▶ [Given text]:

What you're seeing in the second case is array covariance. It's a bad thing IMO, which makes assignments within the array unsafe - they can fail at execution time, despite being fine at compile time.

In the first case, imagine that the code did compile, and was followed by:

b1.add(new SomeOtherTree());
DataNode node = a1.get(0);

What would you expect to happen?

You can do this:

List<DataNode> a1 = new ArrayList<DataNode>();
List<? extends Tree> b1 = a1;

... because then you can only fetch things from b1, and they're guaranteed to be compatible with Tree. You can't call b1.add(...) precisely because the compiler won't know whether it's safe or not.

Have a look at this section of Angelika Langer's Java Generics FAQ for more information.

Jon Skeet
ah..! This works: List<? extends Tree>
SiLent SoNG
Thanks for explaining. Can you give an example of "within the array unsafe - they can fail at execution time, despite being fine at compile time."? -- Ignore it. I got the example.
SiLent SoNG
@SiLent SoNG: Yes, basically do exactly the same as my "broken" example but setting a value in an array instead :)
Jon Skeet
A: 

DataNode might be a subtype of Tree, but List DataNode is not a subtype of List Tree.

http://download.oracle.com/docs/cd/E17409_01/javase/tutorial/extra/generics/subtype.html

BobTurbo
+1  A: 

List<DataNode> does not extend List<Tree> even though DataNode extends Tree. That's because after your code you could do b1.add(SomeTreeThatsNotADataNode), and that would be a problem since then a1 would have an element that is not a DataNode in it as well.

You need to use wildcard to achieve something like this

List<DataNode> a1 = new ArrayList<DataNode>();
List<? extends Tree> b1 = a1;
b1.add(new Tree()); // compiler error, instead of runtime error

On the other hand DataNode[] DOES extend Tree[]. At the time it seemed like the logical thing to do, but you can do something like:

DataNode[] a2 = new DataNode[1];
Tree[] b2 = a2; // this is okay
b2[0] = new Tree(); // this will cause ArrayStoreException since b2 is actually a DataNode[] and can't store a Tree

This is why when they added generics to Collections they chose to do it a little differently to prevent runtime errors.

▶ [Data extract]:

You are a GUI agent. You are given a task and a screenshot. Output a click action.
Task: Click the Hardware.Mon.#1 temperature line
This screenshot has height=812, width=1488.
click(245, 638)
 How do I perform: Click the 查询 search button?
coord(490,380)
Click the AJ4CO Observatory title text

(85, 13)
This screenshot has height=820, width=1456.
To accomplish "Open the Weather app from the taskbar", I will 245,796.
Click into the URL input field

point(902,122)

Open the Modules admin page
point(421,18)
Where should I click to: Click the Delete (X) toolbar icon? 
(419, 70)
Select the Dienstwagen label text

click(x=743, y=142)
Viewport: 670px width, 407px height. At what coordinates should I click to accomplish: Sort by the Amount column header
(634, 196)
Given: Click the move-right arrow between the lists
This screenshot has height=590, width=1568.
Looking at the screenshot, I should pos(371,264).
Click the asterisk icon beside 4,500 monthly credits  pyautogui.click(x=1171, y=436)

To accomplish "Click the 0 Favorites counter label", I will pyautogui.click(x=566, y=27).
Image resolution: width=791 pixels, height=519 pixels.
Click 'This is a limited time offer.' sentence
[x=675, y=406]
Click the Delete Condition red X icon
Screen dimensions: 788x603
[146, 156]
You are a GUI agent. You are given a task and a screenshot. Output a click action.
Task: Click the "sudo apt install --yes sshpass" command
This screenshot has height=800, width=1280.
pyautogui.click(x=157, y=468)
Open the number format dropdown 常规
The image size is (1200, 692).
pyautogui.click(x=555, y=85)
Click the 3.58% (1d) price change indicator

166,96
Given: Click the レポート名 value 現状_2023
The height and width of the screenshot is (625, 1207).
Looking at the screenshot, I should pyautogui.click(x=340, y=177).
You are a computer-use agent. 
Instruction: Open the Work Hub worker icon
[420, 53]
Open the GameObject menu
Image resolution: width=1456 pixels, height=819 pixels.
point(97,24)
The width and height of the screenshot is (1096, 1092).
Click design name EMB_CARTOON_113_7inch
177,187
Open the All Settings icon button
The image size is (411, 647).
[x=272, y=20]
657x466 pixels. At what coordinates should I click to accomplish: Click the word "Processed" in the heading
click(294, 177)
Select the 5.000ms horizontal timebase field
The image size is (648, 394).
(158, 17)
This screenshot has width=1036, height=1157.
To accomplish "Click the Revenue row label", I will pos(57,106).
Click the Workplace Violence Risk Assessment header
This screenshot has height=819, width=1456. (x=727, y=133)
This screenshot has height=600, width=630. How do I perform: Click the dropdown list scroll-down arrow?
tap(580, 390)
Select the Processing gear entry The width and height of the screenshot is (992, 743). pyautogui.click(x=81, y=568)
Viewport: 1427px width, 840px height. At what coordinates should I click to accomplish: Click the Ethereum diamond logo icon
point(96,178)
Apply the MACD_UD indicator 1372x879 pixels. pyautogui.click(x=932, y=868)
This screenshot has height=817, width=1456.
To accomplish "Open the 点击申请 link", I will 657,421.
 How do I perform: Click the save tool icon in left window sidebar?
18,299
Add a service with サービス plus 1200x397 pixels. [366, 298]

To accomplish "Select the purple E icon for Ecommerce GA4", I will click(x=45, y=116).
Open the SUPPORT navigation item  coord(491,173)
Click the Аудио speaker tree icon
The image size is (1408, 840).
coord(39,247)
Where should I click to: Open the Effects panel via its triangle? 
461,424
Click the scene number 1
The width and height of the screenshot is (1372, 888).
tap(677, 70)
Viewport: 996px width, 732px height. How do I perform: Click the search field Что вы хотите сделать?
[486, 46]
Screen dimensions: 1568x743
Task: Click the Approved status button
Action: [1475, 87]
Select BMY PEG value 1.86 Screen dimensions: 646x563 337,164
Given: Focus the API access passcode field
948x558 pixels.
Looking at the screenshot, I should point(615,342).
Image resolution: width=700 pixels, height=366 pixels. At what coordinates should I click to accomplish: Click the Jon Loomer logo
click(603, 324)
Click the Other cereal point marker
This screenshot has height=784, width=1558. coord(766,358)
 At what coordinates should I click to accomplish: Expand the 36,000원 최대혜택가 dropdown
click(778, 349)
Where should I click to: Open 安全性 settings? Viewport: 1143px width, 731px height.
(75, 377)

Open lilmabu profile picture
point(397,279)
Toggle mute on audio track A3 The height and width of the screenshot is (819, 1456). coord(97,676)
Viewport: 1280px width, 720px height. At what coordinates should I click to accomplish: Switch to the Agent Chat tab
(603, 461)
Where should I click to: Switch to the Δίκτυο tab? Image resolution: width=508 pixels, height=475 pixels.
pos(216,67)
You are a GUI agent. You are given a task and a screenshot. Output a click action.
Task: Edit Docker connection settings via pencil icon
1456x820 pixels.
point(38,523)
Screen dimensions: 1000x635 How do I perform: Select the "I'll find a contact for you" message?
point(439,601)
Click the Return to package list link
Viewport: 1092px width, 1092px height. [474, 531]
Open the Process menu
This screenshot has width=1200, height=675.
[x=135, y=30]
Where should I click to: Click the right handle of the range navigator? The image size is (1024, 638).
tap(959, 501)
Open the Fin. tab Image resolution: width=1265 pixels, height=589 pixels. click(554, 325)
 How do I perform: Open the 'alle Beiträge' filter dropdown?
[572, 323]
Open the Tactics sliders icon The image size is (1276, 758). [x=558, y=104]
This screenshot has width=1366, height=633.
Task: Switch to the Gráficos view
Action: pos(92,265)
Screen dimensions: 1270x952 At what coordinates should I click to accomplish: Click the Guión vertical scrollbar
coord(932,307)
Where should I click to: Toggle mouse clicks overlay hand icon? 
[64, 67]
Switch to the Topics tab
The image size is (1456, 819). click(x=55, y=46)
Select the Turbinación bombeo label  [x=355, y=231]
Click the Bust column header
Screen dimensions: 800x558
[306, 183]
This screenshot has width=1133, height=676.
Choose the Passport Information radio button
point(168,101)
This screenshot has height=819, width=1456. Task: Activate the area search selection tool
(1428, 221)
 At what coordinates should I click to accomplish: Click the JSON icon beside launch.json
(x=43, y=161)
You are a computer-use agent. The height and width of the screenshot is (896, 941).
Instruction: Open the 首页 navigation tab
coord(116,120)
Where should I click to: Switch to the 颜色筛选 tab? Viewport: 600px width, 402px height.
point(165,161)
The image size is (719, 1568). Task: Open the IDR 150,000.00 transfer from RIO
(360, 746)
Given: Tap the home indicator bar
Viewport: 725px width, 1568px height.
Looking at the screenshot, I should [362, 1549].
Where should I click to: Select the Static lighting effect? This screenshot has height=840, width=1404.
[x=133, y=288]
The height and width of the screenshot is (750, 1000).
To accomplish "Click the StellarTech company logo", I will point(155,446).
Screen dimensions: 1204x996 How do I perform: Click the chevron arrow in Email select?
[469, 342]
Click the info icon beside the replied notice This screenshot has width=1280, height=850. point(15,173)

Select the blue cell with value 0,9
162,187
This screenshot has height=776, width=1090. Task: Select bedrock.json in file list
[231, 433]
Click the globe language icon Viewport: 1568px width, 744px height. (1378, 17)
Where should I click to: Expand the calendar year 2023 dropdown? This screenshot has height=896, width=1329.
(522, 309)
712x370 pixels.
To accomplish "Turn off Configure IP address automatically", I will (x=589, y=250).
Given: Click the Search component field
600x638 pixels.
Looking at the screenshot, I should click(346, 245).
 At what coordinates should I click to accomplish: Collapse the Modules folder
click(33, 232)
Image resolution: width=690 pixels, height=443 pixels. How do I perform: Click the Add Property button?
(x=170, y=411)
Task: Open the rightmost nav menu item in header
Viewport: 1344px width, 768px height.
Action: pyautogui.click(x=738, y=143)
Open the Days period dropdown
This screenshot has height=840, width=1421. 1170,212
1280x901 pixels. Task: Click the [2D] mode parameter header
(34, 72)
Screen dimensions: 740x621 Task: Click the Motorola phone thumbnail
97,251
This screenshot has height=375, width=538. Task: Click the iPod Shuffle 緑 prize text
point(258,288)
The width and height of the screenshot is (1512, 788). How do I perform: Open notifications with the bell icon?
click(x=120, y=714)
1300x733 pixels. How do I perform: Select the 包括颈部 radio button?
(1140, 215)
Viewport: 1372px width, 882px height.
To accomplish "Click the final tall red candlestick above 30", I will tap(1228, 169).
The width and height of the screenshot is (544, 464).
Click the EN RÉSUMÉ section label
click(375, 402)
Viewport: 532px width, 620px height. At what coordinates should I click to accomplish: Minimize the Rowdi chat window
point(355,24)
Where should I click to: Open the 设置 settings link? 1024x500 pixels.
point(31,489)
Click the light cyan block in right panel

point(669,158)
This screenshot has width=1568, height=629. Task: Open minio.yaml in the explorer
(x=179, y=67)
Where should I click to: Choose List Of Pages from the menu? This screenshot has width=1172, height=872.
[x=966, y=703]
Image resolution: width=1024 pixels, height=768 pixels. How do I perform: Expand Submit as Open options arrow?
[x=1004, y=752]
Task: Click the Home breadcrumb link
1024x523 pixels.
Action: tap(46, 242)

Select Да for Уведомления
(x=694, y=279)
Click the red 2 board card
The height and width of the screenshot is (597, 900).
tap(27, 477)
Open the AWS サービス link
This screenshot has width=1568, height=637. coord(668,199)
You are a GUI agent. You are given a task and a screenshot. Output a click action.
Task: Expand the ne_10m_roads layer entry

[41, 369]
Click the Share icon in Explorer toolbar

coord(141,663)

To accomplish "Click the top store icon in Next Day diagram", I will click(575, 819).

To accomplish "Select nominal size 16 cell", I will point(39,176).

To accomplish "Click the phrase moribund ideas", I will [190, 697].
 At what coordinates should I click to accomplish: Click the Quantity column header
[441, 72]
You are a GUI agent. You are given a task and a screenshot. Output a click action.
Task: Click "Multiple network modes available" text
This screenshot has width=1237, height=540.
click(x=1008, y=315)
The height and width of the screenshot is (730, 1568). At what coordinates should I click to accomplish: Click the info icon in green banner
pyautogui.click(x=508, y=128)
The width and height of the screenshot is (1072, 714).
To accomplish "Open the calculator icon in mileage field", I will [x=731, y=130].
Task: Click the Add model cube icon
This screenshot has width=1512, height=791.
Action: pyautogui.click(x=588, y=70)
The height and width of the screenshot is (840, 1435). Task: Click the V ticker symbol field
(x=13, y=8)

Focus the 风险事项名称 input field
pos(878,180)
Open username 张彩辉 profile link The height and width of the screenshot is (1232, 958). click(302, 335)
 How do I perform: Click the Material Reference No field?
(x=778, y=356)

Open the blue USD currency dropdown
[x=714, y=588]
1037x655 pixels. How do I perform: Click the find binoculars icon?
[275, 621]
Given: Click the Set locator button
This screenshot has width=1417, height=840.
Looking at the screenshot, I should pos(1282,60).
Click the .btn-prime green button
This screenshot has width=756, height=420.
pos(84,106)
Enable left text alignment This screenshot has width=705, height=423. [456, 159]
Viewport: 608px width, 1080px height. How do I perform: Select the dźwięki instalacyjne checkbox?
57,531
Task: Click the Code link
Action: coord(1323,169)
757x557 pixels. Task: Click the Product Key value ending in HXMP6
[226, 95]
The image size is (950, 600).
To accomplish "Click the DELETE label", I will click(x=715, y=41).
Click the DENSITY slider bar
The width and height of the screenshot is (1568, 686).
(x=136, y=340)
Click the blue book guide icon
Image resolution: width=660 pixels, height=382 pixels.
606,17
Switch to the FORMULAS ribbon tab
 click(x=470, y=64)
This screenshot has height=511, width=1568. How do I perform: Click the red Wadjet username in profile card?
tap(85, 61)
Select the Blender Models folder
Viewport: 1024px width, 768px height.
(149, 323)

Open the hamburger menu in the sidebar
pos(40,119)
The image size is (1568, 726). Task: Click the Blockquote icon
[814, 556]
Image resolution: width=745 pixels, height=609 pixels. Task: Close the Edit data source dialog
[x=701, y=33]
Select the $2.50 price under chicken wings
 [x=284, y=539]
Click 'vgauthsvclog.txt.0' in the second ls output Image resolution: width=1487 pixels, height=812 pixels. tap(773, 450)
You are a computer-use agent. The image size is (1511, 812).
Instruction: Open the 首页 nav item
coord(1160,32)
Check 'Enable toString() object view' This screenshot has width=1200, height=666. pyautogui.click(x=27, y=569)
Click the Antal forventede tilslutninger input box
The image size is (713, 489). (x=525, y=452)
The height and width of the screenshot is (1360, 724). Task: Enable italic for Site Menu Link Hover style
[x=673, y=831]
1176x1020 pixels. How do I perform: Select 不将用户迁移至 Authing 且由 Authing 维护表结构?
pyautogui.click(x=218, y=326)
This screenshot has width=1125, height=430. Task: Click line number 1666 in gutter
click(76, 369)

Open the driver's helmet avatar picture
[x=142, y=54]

▶ [Stated problem 1]:
Answer these questions from the Java generics thread:
(a) What exception does the array example say will be raised when a Tree is stored in b2[0]?
(b) Which declaration does SiLent SoNG report as working?
(c) Whose Java Generics FAQ does Jon Skeet point to for more information?
▶ [Stated problem 2]: Please write out the stretch of the Java generics thread from "In the first" through "safe or not.".
The records come from a separate source.

▶ [Solution 1]:
(a) ArrayStoreException
(b) List<? extends Tree>
(c) Angelika Langer's

▶ [Solution 2]:
In the first case, imagine that the code did compile, and was followed by:

b1.add(new SomeOtherTree());
DataNode node = a1.get(0);

What would you expect to happen?

You can do this:

List<DataNode> a1 = new ArrayList<DataNode>();
List<? extends Tree> b1 = a1;

... because then you can only fetch things from b1, and they're guaranteed to be compatible with Tree. You can't call b1.add(...) precisely because the compiler won't know whether it's safe or not.